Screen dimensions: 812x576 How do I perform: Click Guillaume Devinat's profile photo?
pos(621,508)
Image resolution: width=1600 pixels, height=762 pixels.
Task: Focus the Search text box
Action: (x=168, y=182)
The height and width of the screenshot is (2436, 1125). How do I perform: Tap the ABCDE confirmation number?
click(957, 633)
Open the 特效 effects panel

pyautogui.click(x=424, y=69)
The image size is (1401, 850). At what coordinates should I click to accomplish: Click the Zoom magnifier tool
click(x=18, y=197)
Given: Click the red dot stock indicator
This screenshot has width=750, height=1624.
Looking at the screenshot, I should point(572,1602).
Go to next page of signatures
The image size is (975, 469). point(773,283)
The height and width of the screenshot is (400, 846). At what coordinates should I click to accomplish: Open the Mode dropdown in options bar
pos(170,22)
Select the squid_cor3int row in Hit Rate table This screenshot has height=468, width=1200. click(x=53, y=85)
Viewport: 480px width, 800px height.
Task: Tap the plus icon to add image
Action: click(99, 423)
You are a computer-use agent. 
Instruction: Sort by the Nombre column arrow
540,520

Exercise requirements
Repeat the records from the start through the line containing "click(x=18, y=197)", swapping "profile photo" for "avatar" and leaving everything else unchanged.

Exercise output
Screen dimensions: 812x576 How do I perform: Click Guillaume Devinat's avatar?
pos(621,508)
Image resolution: width=1600 pixels, height=762 pixels.
Task: Focus the Search text box
Action: (x=168, y=182)
The height and width of the screenshot is (2436, 1125). How do I perform: Tap the ABCDE confirmation number?
click(957, 633)
Open the 特效 effects panel

pyautogui.click(x=424, y=69)
The image size is (1401, 850). At what coordinates should I click to accomplish: Click the Zoom magnifier tool
click(x=18, y=197)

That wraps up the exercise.